Anyone else want to give out actual usage stats?
Sure.
I've got 5 CP aluminum mags (dry film, green follower) bought in 2006 that've gone through one single-day carbine class (500 rounds were slated, but it was lost brass, so I don't know) and a few IDPA provisional DMG matches. Plus whatever I've shot outside the class/competition environment. Not ZOMFGLOTS, but they've at least been used. The finish sucks, and the mags don't exactly look great from all the throwing at the ground (lefty). But they work. Function was 100%. Only malfunctions were the what we set up for clearance drills in the class.
I've also got 6 CP SS mags that I gave cursory test and called good. I used one of them in a DMG match, once. Oops. Turns out, they're garbage. The chrome-silicon springs are slack. They worked initially (by sheer happenstance) when I "tested" them, but at the last DMG match I had the bolt close on an empty chamber. Hmm. It happened again off the clock. Upon further (re: detailed) inspection one of the mags has a misshapen feed lip, another had a sloppy weld that binds the follower if more than 10 rounds are loaded. That's from the 3 that I've opened (the third mag body looks good, but has the same weak CS spring the others do). The other three are still in the plastic bag. Need to check them.
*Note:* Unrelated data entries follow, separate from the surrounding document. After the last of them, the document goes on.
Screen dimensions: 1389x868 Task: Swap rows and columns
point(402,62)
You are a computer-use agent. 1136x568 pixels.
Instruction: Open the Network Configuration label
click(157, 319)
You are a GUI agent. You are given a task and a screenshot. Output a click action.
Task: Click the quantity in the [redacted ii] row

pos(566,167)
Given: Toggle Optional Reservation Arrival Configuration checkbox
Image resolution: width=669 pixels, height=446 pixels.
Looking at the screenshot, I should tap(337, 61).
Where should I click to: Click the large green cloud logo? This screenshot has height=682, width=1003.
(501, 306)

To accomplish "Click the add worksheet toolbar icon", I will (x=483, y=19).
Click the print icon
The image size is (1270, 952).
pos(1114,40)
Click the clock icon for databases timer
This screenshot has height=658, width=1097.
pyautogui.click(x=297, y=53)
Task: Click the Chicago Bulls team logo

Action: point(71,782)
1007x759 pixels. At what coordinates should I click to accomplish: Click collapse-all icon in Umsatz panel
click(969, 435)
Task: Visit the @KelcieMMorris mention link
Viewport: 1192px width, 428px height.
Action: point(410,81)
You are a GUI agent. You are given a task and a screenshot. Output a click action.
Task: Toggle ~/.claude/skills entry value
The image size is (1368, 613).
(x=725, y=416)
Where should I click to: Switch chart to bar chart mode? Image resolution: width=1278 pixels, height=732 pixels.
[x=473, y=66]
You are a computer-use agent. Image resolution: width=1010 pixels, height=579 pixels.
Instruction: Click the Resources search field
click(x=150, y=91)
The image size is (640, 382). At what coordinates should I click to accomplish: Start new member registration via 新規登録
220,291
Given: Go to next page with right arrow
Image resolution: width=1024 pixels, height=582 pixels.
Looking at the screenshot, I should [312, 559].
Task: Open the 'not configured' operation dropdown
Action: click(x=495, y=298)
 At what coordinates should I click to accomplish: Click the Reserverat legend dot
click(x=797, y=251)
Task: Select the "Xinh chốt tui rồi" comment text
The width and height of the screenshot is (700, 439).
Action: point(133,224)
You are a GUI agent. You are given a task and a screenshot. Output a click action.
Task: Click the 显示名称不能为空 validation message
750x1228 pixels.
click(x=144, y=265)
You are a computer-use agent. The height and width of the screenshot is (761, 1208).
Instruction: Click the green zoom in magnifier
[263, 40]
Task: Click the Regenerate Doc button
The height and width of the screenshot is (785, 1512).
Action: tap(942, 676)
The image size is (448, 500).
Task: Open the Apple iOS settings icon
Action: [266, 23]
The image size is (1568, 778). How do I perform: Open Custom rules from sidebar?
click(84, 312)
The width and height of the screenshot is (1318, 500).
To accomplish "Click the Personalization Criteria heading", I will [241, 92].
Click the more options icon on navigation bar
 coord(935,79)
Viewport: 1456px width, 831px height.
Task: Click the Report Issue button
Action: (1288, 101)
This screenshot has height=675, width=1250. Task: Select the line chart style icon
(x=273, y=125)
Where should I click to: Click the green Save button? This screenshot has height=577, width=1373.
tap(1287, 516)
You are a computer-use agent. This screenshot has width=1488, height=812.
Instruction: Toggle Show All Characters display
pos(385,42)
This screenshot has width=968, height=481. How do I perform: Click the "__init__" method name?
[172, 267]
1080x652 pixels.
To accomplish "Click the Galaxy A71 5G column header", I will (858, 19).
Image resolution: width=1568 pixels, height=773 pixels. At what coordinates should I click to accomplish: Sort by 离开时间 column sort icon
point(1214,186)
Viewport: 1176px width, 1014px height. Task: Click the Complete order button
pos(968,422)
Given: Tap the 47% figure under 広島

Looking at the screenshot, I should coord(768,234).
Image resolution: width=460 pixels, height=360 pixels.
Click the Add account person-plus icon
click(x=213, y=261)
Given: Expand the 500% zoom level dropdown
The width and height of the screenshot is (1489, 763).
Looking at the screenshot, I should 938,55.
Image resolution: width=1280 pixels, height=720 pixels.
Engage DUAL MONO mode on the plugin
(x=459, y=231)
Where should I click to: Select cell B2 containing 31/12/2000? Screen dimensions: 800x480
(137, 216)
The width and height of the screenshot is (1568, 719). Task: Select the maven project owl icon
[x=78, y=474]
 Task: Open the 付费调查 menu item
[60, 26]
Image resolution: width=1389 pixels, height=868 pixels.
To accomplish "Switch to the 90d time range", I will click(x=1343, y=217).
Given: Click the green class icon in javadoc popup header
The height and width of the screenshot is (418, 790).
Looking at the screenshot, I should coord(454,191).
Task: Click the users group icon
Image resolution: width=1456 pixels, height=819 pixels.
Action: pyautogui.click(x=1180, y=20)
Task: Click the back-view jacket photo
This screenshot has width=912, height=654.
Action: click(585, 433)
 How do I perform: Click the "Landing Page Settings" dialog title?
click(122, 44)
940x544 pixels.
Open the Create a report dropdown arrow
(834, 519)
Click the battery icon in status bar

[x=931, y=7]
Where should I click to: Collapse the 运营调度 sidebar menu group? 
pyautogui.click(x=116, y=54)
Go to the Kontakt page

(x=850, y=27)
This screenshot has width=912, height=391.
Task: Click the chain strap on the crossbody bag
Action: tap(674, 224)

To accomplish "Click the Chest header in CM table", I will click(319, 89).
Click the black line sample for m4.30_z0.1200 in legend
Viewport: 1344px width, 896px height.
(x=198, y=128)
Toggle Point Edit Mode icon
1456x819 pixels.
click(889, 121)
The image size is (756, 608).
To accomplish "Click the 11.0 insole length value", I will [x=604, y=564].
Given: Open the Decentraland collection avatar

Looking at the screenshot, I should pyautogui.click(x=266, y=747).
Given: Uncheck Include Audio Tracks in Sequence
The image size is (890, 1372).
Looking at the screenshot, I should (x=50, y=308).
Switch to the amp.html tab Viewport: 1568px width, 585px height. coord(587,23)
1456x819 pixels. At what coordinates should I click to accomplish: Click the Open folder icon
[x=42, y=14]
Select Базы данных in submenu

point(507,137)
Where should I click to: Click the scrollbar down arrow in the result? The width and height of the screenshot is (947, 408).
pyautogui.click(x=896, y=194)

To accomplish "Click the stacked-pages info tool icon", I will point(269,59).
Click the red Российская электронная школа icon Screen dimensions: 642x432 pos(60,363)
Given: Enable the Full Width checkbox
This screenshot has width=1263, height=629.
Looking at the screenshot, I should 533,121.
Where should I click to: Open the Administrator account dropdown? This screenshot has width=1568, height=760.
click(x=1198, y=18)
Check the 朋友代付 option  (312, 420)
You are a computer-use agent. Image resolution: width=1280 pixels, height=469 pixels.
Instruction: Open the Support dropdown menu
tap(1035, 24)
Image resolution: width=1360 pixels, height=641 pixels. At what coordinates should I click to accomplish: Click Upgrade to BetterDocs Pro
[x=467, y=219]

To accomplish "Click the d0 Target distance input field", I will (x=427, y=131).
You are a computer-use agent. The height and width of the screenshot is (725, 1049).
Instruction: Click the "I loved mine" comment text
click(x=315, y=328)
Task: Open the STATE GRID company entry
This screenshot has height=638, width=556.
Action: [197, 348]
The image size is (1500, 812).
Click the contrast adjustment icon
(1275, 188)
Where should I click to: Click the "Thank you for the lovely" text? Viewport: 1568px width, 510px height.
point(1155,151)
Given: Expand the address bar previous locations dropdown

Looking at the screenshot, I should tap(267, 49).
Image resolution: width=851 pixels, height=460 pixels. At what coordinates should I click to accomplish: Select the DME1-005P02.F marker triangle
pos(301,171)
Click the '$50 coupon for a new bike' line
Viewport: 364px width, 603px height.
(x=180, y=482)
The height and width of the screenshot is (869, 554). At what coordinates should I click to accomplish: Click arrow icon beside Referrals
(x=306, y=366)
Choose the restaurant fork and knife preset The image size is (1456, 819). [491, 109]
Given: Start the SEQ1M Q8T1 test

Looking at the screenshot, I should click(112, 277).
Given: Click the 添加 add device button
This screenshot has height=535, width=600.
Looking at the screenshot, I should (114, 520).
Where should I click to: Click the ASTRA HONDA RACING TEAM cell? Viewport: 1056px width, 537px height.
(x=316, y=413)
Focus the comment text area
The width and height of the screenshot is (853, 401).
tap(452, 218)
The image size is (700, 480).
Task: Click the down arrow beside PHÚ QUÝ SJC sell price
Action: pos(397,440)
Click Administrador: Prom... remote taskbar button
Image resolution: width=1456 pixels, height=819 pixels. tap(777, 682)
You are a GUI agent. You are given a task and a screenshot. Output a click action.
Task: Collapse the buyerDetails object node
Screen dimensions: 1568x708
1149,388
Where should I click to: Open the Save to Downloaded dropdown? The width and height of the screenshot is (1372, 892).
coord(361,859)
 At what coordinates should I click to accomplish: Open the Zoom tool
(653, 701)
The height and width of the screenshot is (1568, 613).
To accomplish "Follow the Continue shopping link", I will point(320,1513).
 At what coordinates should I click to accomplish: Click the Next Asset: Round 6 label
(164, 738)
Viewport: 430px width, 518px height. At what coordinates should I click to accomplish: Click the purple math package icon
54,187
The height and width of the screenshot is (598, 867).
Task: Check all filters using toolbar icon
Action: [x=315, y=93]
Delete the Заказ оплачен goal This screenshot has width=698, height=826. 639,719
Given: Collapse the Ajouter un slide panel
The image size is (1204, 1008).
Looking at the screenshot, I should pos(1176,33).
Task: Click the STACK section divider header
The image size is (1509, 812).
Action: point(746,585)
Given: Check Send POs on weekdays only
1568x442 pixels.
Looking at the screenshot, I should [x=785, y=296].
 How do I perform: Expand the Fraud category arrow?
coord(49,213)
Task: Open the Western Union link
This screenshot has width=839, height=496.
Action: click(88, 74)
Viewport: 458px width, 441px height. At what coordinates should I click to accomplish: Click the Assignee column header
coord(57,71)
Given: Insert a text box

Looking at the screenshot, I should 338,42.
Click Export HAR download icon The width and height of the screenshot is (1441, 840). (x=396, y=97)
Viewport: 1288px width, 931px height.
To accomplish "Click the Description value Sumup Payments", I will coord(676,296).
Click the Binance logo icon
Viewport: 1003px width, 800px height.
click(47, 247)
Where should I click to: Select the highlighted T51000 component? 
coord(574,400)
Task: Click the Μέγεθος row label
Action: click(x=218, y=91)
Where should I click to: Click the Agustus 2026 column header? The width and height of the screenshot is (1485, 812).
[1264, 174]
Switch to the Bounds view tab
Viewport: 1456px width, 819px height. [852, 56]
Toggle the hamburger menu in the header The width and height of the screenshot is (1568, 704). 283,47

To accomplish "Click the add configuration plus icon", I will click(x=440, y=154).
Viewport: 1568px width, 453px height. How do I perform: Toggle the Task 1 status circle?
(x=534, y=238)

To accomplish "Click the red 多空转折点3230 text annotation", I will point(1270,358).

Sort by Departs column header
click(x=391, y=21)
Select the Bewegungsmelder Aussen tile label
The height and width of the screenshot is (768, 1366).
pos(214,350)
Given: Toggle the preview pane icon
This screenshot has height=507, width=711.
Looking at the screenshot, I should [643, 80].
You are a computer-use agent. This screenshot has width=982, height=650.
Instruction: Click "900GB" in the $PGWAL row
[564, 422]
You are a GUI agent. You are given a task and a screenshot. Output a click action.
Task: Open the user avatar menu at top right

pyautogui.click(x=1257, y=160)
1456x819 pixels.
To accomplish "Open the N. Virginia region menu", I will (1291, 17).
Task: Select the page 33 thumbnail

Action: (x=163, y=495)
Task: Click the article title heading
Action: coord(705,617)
So, CP mags don't necessarily suck. But their QC sure does. For aluminum mags, there are better options at the same or cheaper prices. For SS mags, well, dunno. HK? Heh, sure. Would I buy CP mags again? Aluminum, no. SS, yes. But I'd buy in small enough quantities that I could check each individual magazine to my satisfaction.
And to my mind, that explains the love/hate fests that CP mags get on the internet. The ones that work do so as expected. (At this point, my aluminum mags are well into the bathtub failure curve, and running fine.) However, the ones that don't, well, don't.
Check your mags people, regardless of manufacturer. They're kinda important.